[Task to complete]
Each line below that contains the word "badge" must be copied.

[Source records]

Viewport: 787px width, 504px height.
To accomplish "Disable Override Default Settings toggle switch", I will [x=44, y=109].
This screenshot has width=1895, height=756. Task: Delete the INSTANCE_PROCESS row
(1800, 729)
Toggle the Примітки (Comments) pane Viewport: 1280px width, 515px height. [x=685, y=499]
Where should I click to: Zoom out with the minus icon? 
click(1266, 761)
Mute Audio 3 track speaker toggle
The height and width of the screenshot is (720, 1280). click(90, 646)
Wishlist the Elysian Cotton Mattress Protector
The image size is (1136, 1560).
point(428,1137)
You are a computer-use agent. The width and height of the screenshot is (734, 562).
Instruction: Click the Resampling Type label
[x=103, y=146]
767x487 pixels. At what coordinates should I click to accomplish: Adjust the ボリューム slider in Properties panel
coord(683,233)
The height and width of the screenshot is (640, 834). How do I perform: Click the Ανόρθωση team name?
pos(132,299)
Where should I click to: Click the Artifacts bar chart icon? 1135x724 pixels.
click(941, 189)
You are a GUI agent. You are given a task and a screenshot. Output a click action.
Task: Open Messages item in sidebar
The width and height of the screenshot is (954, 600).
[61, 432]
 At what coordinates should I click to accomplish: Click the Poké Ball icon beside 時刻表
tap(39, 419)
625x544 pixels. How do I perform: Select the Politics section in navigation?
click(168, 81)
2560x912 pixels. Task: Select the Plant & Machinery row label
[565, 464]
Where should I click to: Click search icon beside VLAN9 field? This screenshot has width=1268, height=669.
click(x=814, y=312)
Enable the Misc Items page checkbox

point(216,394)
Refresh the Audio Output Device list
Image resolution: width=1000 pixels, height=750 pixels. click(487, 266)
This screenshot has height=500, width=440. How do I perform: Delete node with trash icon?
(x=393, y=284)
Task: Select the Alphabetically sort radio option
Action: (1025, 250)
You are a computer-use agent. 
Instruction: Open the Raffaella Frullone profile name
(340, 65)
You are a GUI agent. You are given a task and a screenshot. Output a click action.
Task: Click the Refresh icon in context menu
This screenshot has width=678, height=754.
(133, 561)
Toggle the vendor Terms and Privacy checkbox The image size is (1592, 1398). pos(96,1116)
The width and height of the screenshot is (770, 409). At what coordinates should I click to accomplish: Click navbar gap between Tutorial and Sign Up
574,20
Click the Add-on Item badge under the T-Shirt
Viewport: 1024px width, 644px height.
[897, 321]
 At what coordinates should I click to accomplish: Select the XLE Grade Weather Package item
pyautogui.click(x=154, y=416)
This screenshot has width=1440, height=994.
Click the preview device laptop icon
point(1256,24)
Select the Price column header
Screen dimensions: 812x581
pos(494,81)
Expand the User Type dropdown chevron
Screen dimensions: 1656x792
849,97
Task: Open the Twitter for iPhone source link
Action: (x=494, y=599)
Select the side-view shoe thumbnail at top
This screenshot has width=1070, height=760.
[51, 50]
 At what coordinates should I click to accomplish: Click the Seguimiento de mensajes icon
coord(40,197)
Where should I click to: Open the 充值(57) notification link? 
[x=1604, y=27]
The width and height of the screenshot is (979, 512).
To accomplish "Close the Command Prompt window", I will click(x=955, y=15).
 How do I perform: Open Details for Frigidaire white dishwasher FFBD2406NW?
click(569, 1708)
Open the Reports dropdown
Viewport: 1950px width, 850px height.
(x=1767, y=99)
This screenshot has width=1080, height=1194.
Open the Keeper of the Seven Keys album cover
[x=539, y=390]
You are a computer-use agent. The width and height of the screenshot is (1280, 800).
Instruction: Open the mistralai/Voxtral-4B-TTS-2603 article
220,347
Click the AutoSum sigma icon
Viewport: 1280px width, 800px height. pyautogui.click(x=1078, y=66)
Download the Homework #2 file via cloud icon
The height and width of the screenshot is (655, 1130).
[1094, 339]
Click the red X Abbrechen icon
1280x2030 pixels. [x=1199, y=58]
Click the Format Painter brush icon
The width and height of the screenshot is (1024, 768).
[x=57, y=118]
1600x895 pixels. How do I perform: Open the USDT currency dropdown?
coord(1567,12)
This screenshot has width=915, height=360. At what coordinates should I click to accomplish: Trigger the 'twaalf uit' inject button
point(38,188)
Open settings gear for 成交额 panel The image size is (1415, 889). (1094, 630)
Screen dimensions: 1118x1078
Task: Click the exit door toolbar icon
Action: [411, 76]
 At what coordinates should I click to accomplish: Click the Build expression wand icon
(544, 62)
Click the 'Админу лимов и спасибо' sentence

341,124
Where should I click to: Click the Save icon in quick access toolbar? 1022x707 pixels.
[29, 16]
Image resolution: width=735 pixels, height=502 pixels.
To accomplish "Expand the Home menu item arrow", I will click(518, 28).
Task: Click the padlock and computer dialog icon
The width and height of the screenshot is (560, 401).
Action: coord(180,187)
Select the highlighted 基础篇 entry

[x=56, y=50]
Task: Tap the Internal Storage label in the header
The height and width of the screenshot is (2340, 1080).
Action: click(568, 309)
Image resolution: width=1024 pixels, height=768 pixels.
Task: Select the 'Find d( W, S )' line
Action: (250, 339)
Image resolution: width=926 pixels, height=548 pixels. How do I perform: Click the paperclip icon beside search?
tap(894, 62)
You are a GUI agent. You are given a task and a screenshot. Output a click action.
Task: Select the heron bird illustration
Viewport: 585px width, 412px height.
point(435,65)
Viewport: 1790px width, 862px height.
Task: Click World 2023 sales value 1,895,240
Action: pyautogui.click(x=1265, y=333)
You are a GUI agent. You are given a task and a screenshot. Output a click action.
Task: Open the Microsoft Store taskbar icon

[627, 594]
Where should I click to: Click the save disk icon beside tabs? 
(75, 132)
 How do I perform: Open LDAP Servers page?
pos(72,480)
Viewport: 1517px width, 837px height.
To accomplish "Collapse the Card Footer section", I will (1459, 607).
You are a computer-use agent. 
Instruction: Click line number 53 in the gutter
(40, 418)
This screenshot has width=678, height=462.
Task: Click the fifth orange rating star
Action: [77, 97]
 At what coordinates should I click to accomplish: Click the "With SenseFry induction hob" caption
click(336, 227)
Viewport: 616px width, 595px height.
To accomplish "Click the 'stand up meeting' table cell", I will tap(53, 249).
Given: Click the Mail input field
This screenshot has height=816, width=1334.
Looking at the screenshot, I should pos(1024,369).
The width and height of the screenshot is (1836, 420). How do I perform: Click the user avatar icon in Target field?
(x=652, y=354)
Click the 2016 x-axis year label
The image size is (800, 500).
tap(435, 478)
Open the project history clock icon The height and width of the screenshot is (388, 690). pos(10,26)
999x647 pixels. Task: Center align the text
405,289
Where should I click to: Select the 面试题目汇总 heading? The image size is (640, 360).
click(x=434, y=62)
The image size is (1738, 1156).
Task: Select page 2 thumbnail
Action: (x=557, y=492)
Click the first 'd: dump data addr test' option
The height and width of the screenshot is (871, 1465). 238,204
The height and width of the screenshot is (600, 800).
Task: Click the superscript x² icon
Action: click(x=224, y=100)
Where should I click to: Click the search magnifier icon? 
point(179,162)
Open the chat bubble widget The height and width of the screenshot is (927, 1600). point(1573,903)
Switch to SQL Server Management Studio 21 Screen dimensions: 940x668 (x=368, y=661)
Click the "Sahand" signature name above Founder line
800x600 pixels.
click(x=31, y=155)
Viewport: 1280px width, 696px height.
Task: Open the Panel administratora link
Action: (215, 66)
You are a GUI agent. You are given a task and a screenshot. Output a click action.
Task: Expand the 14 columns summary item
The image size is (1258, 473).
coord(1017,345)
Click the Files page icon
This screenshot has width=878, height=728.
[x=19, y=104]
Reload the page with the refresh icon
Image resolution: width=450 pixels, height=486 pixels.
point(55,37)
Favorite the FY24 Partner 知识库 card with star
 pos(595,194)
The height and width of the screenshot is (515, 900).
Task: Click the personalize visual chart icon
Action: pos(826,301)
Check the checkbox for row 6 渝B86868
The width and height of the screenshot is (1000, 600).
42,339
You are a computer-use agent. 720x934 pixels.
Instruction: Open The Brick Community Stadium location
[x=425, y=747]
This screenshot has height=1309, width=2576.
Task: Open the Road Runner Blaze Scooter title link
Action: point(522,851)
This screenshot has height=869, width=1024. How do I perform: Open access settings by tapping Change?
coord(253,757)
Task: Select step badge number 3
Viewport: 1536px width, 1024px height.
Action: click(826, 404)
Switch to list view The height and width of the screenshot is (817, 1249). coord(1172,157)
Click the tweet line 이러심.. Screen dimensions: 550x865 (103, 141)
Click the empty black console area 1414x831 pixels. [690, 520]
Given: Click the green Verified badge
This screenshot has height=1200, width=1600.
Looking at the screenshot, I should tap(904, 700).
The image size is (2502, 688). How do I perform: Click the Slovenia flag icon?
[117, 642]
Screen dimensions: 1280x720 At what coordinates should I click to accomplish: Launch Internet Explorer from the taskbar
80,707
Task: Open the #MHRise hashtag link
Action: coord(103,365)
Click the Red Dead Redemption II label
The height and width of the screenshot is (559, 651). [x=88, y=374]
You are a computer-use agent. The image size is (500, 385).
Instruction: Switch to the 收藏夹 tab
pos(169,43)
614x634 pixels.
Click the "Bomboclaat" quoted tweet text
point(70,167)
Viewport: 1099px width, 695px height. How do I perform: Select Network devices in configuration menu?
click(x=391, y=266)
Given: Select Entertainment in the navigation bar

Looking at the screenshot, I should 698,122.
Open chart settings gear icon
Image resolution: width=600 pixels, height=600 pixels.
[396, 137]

[Solution to the problem]
Click the Add-on Item badge under the T-Shirt
Task: Select step badge number 3
Given: Click the green Verified badge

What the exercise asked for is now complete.